The non-governmental organization Doctors Without Borders, or Medecins Sans Frontieres, has launched a new, malaria prevention campaign in several countries in sub-Saharan Africa aimed at protecting the illnesses’ most vulnerable population – children under the age of five. During the campaigns at the height of malaria season – from July to October – young children will be offered so-called chemoprevention drugs.

Small children are at highest risk of dying from malaria, a mosquito-borne parasitic illness that claimed the lives of some three-quarters of a million people in 2012, most of them children and babies in sub-Saharan Africa.

Doctors Without Borders, or MSF, is planning to roll out mass seasonal malaria chemoprevention campaigns, known as SMCs, in the Sahel sub-region to prevent new cases of the disease in countries where malaria is widespread. These nations include Senegal, Gambia, Niger, Burkino Faso and Mali.
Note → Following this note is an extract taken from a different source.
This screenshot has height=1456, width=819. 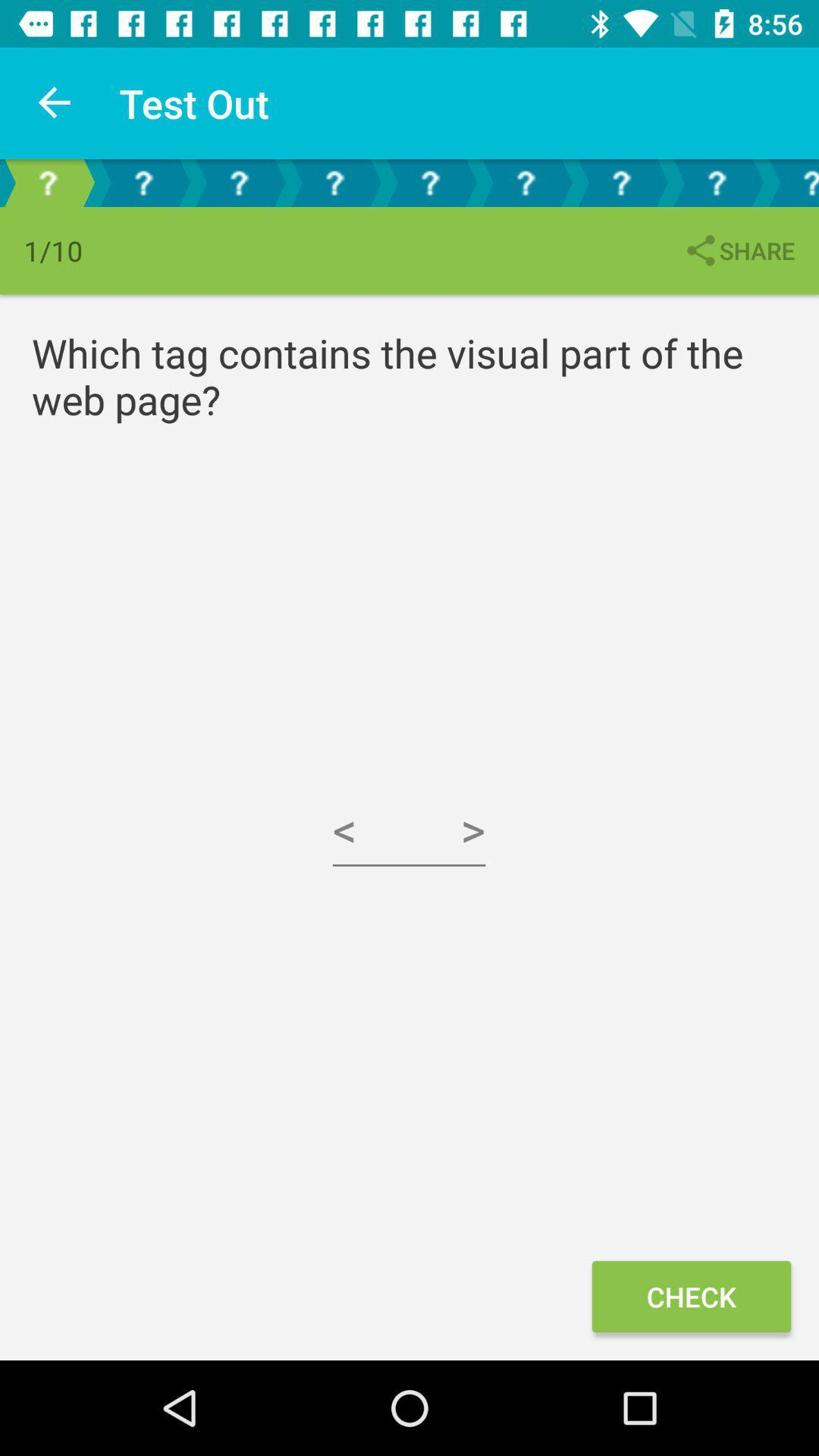 I want to click on the help icon, so click(x=791, y=182).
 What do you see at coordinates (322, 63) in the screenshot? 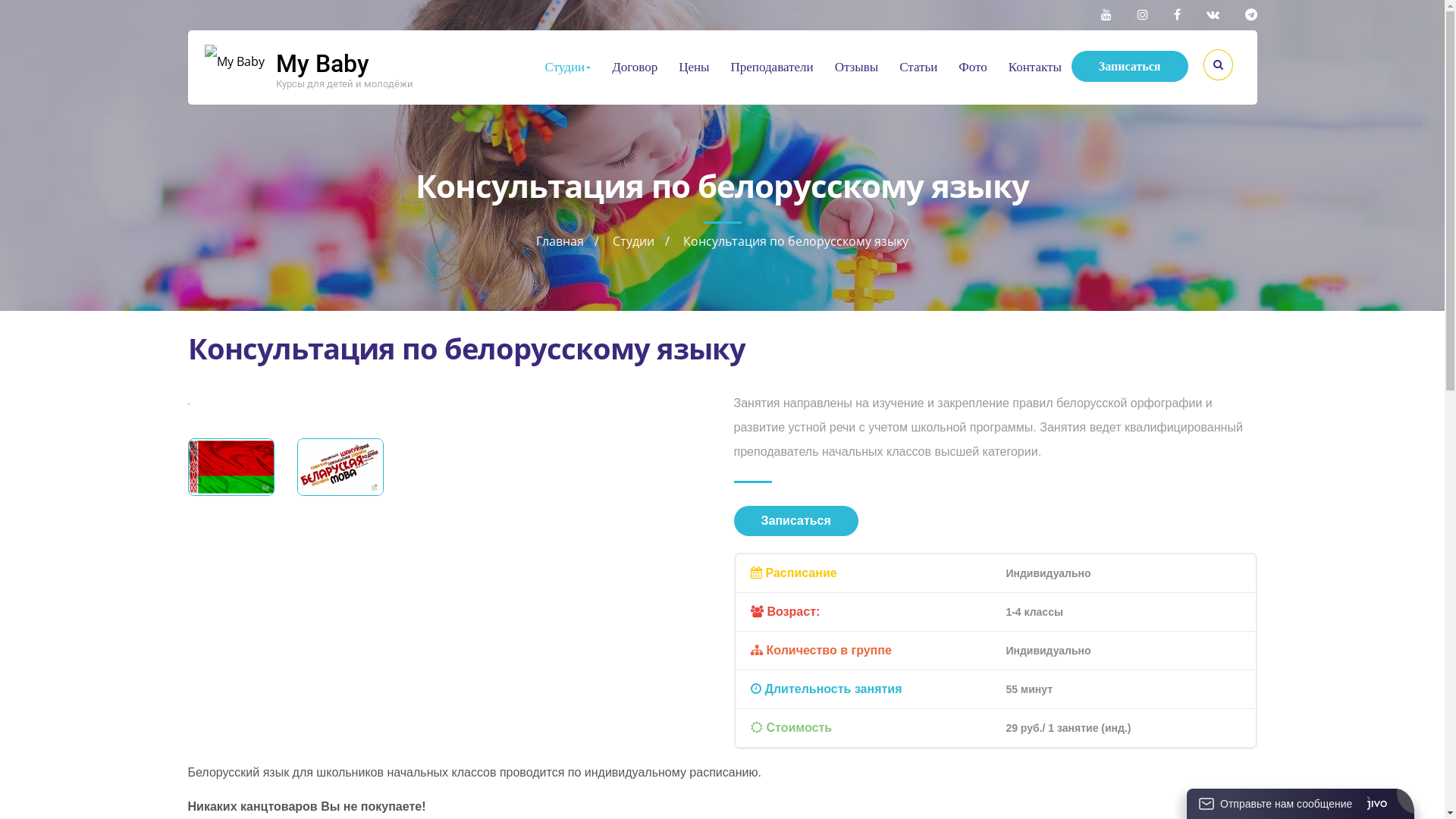
I see `'My Baby'` at bounding box center [322, 63].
In a 2013 SMC trial in Niger, the organization treated more than 200,000 children between the ages of three and 59 months with chemoprevention drugs.

Trials of the chemoprevention strategy in the last two years have shown a reduction of up to 83 percent in simple malaria cases; there’s a similar percentage reduction in the number of cases of severe malaria.

Estrella Lasry, tropical medicine adviser for the group, says the campaign was launched at the urging of the World Health Organization.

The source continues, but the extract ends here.